For today’s veggie lo mein, I both stir fried the veggies in the soy ginger dressing (instant flavor) and used the dressing as a quick sauce to add an extra soy-ginger kaboom at the end.
Soy ginger kaboom. You heard it here first.
Veggie Lo Mein Storage Tips
- To Store. Leftovers can be stored in the refrigerator for up to 4 days.
- To Reheat. Gently reheat leftovers in a large skillet on the stovetop over medium-low heat. You can also rewarm this recipe in the microwave.
More Healthy Stir Fry Recipes
- Zucchini Stir Fry
- Teriyaki Beef Stir Fry
- Teriyaki Chicken Stir Fry
- Tofu Stir Fry
- Honey Lime Tofu Stir Fry
So, see you at the refrigerator?
Veggie Lo Mein with Soy Ginger Sauce
- 8 ounces long brown rice pasta noodles
- 2 teaspoons toasted sesame oil
- 5 tablespoons Tessemae's Soy Ginger Dressing - divided
- 4 large eggs
- 4 green onions - thinly sliced, white and green parts divided
- 4 cloves garlic - minced
- 1 tablespoon finely chopped fresh ginger
- 1/2 to 3/4 teaspoon crushed red pepper flakes - add more for more heat
- 10 ounces sliced baby bella mushrooms
- 2 cups sugar snap peas
- 2 bell peppers - red, orange, or yellow, cored and sliced
- 1 cup shelled edamame
- Toasted sesame seeds - for garnish
- Bring a large pot of salted water to a boil and cook noodles until al dente, according to package instructions. Drain, toss with a bit of olive oil to prevent sticking, and set aside.
- In a wide, deep skillet or wok, heat toasted sesame oil over medium until hot. Scramble the eggs in a small bowl, then add all at once to the hot oil. Lift and tilt the skillet so that the eggs form a thin layer on the bottom.
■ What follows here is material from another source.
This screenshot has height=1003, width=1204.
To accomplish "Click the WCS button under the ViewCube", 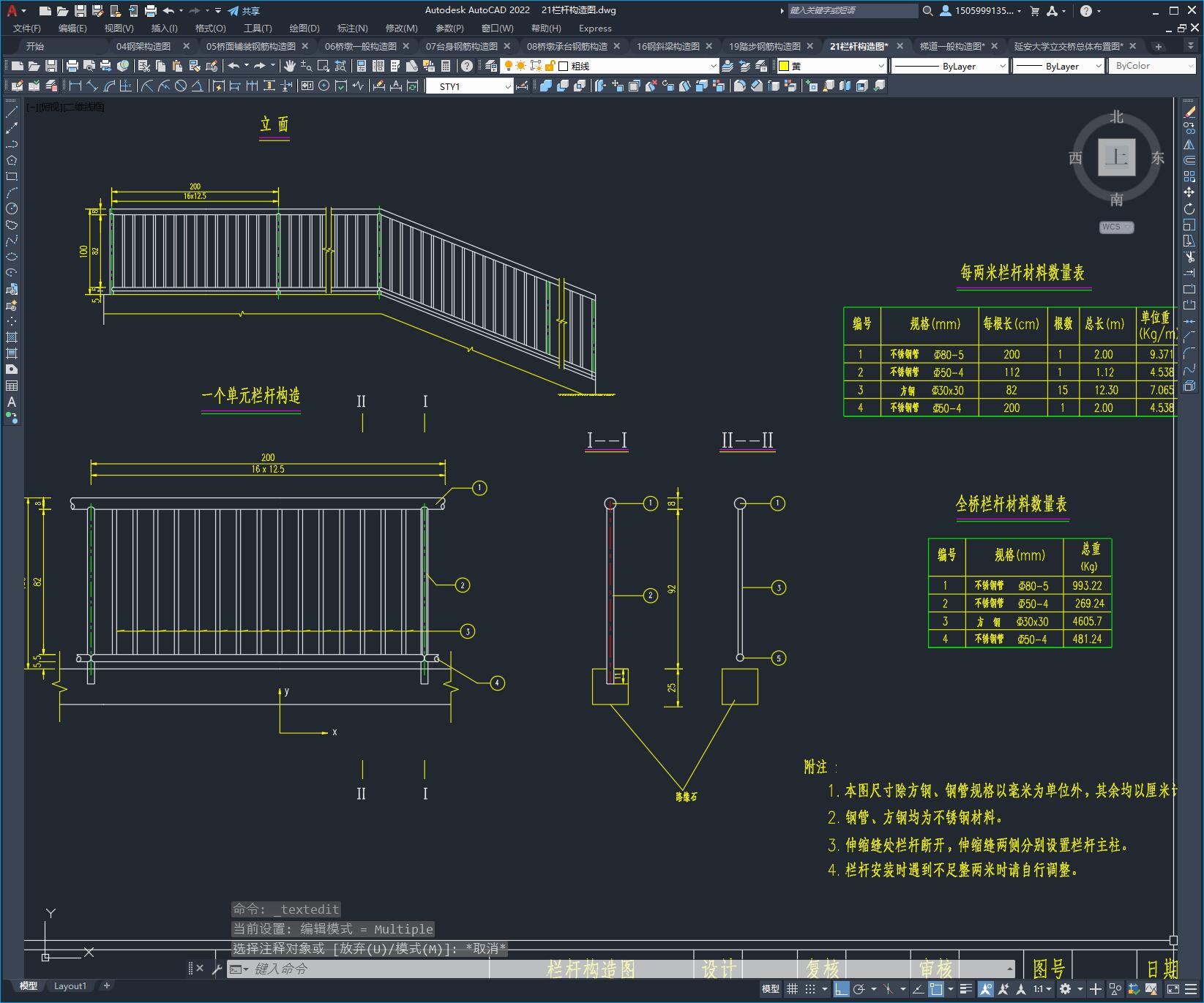I will coord(1115,227).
Cook in a single layer without stirring for 2 to 3 minutes, until just set. Slide the eggs onto a cutting board, then slice into bite-sized strips. Set aside.
- In the same skillet, heat 2 tablespoons soy ginger dressing over medium (be careful as it may splatter if the pan is too hot). Add the white parts of the green onions (reserve the green for serving) and cook 30 seconds until just fragrant. Add the garlic, ginger, red pepper flakes, and mushrooms and cook 1 minute, then add the snap peas, bell peppers and edamame. Increase the heat to medium high and cook until the vegetables are crisp-tender, about 5 minutes.
- Add the reserved cooked noodles and egg strips, then drizzle the remaining 3 tablespoons soy ginger dressing over the top. Toss the lo mein gently to combine. Serve immediately, garnished with reserved green onion tops and toasted sesame seeds.